REVIEW ‘TRUE DETECTIVE: NIGHT COUNTRY’ ★★
A long day’s journey into ... just another cop show
By Nina Metz Chicago Tribune
A cop show is a cop show is a cop show — even when it’s packaged as a prestige endeavor with an Oscar-winning star and artful care given to the show’s look and feel. HBO’s anthology series “True Detective” has been an exercise in distracting audiences from this fact.
It was most effective in its first season, thanks to the Southern Gothic visuals captured by director Cary Joji Fukunaga and Matthew McConaughey’s performance as a disillusioned cop playing mind games with a couple of interrogators. The dialogue from creator Nic Pizzolatto was rich (if nonsensical) and McConaughey made a meal of it. There’s real entertainment value in that. But in the end, it was a lot of hot air and little actual substance. If you’re looking for a television show that has something to say, well, best to look elsewhere.
Even so, the first season inspired — still inspires — hyperbole. Whatever its transcendent qualities, successive seasons have struggled to recapture that, which is the case with Season 4.
This time out, the series has an amended title — “True Detective: Night Country” — and a new writer, showrunner and director in Issa López. The setting is a small Alaskan town near the Arctic Circle. It’s late December and, for a few weeks each winter, the sun never rises; daily life takes place amid the inky darkness of night. That’s an intriguing starting point.
When a team of research scientists goes missing from their impressively comfortable outpost, they’re eventually located out on the ice, naked and dead, their faces frozen in a rictus of fear. What the hell happened?
Jodie Foster plays the scowling police chief who’s on the case. Eventually she teams up with a former colleague, played by the boxer-turned-actor Kali Reis, who matches Foster scowl for scowl. The pair have professional history and things didn’t end well. But Reis’ cop is convinced the deaths of researchers are connected to the cold-case murder of an Indigenous woman they never solved.
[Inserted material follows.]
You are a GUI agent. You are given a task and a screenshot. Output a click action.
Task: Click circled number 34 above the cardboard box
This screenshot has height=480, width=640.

There’s the suggestion of something creepy and otherworldly at the root of these crimes, but ultimately our capacity for inflicting harm on one another has depressingly human origins.
There’s a compelling story buried in here, about the town’s indigenous Iñupiaq women, and how and why they operate on the margins. “True Detective” mostly keeps them on the edges of the story, as well. The finale suggests a more interesting story that could have been front and center.
But then, “True Detective” isn’t designed to go against the grain. Over its four seasons, we watch as problems are caused (or ignored) by individual cops. But existing structures go unchallenged — the proverbial bad guy is always external, rather than baked into the system itself. Centering the season primarily on women doesn’t change that.
Foster and Reis play cops who are blunt and suffer no fools, which is interesting, to a point. But these traits become stand-ins for character development. They are outrunning — suppressing, really — haunted memories, and their relationships with men are often transactional, or apathetic. Judging by the unrelenting dysfunction of the men in their orbit, this isn’t the wrong choice.
You need a tough hide to survive in this place. No one talks about seasonal depression or struggles with the lack of sunlight. It’s just a fact of life. Even humor is in short supply. The discordant sounds of the Beach Boys blaring merrily on a truck stereo during the sunless season will have to suffice.
Interviews leading up to the show’s premiere have emphasized a link between Foster’s police chief and her role as Clarice Starling in “The Silence of the Lambs” because … both are in law enforcement? The comparison is a stretch. The 1991 movie allowed Foster to show us what thinking through a problem could look like. In “True Detective,” her character is an anti-pensive type with plenty of emotional baggage, but little opportunity to let that play out across her face.
The passage of time is hard to track, as one all-night day blends into the next, but even the mood is tough to parse. The mere fact of darkness — literal and metaphorical — isn’t enough and the season can’t find its footing, tonally or narratively. Even a winding, complicated story needs to be told with some clarity to get its hooks in you, and I’m reminded once again that shows from the UK have the U.S. beat when it comes to troubled cops standing in the gloomy chill and staring off into the distance.
“True Detective’s” first season was dense with grandiose themes — “What does it all mean?” being one of them — but it was a murder mystery at its core, no matter how much it tried to subvert that template. The show’s fourth season reveals another truism: A story cannot exist on vibes alone.